*Do this*. Write out, character for character, the lines of the items below, everything from the line containing "will click(358, 504)." down to the line containing "coord(522,287)". Include both of those lines.

*Records*.
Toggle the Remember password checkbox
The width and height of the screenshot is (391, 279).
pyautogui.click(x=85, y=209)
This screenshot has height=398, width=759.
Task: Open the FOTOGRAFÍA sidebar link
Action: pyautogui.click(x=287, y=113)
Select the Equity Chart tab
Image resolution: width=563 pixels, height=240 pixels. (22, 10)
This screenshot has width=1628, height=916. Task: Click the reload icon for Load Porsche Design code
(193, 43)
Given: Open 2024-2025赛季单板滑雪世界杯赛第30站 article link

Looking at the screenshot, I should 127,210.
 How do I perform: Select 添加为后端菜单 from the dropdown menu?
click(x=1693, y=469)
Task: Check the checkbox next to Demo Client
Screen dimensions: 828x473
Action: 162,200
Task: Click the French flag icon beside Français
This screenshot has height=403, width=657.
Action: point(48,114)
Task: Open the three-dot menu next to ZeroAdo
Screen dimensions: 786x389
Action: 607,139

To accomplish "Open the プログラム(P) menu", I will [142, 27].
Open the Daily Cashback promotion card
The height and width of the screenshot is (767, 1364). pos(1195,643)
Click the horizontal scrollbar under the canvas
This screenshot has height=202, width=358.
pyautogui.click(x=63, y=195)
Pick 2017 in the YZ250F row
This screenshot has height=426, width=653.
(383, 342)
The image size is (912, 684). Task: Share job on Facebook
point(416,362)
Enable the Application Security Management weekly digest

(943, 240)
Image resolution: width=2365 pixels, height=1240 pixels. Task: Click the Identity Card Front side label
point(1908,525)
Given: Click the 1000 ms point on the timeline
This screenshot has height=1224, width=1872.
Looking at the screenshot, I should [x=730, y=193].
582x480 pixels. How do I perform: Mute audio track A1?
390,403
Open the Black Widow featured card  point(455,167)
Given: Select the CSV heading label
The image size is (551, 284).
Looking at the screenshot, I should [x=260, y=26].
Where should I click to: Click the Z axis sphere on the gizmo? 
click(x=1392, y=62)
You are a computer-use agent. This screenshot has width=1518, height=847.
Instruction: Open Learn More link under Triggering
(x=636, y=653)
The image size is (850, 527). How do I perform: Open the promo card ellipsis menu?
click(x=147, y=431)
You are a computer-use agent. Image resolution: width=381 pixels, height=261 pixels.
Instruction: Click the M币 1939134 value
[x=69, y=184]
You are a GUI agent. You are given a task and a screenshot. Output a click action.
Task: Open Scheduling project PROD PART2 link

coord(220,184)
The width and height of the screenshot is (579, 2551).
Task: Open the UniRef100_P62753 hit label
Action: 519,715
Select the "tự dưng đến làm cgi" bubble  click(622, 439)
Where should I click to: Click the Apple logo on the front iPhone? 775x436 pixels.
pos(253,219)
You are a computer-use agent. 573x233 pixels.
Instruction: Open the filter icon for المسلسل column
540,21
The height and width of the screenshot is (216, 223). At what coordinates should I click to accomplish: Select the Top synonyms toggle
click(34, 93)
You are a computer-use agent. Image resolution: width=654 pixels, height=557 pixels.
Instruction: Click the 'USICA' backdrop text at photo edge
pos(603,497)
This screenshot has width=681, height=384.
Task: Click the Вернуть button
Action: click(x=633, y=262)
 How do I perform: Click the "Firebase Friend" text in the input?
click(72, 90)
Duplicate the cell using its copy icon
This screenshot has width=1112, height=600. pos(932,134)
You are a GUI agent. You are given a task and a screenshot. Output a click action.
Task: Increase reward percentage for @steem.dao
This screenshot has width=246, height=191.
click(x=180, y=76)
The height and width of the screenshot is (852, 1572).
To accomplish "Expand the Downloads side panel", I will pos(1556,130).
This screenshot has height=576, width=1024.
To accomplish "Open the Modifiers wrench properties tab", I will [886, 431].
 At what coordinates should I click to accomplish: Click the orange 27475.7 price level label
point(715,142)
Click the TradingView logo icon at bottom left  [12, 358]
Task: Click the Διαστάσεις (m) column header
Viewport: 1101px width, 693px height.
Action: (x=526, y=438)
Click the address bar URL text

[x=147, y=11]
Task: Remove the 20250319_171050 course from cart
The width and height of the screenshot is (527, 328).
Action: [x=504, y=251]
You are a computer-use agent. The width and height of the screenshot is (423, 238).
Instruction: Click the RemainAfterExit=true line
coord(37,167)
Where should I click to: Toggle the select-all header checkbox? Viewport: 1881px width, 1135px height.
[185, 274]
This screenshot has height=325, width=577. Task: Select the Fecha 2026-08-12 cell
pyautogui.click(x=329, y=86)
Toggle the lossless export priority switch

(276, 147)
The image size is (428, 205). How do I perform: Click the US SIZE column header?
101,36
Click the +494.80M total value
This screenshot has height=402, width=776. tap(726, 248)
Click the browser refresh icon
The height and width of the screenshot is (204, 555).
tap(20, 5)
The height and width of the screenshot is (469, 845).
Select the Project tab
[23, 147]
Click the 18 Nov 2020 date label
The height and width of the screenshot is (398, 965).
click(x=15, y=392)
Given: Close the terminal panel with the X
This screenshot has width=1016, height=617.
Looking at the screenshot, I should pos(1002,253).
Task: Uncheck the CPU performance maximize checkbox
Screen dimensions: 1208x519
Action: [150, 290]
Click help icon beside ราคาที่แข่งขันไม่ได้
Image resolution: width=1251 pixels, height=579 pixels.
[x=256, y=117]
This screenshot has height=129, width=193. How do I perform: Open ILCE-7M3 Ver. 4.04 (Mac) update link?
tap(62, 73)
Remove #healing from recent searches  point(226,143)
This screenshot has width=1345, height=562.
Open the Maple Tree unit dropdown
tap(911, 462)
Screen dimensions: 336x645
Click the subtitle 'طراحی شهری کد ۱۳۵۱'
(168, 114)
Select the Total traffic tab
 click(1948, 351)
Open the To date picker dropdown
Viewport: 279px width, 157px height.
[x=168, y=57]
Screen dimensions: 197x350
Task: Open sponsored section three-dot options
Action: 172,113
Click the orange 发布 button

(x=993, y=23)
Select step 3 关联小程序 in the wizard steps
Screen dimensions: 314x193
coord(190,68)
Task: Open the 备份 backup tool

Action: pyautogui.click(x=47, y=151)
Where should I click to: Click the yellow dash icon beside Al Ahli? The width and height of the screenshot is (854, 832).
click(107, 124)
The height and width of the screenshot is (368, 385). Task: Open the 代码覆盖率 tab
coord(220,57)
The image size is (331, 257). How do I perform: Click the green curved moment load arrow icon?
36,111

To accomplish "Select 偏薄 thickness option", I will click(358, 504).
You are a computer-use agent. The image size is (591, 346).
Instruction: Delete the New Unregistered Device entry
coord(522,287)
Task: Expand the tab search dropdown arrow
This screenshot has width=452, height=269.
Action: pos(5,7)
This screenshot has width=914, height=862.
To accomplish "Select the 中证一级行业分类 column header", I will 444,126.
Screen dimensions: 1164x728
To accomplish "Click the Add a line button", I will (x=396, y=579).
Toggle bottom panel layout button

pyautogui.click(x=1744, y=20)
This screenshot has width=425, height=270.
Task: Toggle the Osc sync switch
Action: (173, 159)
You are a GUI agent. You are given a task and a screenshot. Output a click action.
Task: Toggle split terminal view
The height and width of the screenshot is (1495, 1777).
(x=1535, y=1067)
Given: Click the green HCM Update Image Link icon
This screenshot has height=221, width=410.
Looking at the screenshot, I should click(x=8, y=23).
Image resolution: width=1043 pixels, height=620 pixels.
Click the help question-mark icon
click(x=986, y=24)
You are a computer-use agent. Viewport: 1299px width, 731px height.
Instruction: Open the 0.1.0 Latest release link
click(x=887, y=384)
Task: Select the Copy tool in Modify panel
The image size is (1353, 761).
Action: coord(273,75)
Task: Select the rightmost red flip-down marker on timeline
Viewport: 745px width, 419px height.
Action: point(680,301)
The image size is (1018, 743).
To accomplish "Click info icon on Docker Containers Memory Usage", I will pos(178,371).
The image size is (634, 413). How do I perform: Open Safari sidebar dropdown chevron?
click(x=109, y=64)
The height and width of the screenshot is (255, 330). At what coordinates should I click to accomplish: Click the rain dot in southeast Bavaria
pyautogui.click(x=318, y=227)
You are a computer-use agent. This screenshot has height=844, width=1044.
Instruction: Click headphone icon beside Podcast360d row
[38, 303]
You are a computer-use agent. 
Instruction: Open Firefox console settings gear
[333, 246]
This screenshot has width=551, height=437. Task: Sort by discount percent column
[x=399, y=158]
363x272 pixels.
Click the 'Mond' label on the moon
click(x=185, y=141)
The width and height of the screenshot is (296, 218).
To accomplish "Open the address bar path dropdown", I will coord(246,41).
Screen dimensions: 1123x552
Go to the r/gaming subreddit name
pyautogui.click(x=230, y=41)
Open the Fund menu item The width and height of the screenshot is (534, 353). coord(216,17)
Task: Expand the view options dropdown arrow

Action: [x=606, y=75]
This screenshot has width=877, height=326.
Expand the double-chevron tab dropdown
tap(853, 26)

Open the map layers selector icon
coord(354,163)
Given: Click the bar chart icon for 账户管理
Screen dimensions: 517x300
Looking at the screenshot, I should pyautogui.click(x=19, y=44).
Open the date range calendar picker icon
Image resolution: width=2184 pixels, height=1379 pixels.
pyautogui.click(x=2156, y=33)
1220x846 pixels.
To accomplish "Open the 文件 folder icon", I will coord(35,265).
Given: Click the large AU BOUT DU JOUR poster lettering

*Full output*.
To accomplish "Select 偏薄 thickness option", I will click(358, 504).
You are a computer-use agent. The image size is (591, 346).
Instruction: Delete the New Unregistered Device entry
coord(522,287)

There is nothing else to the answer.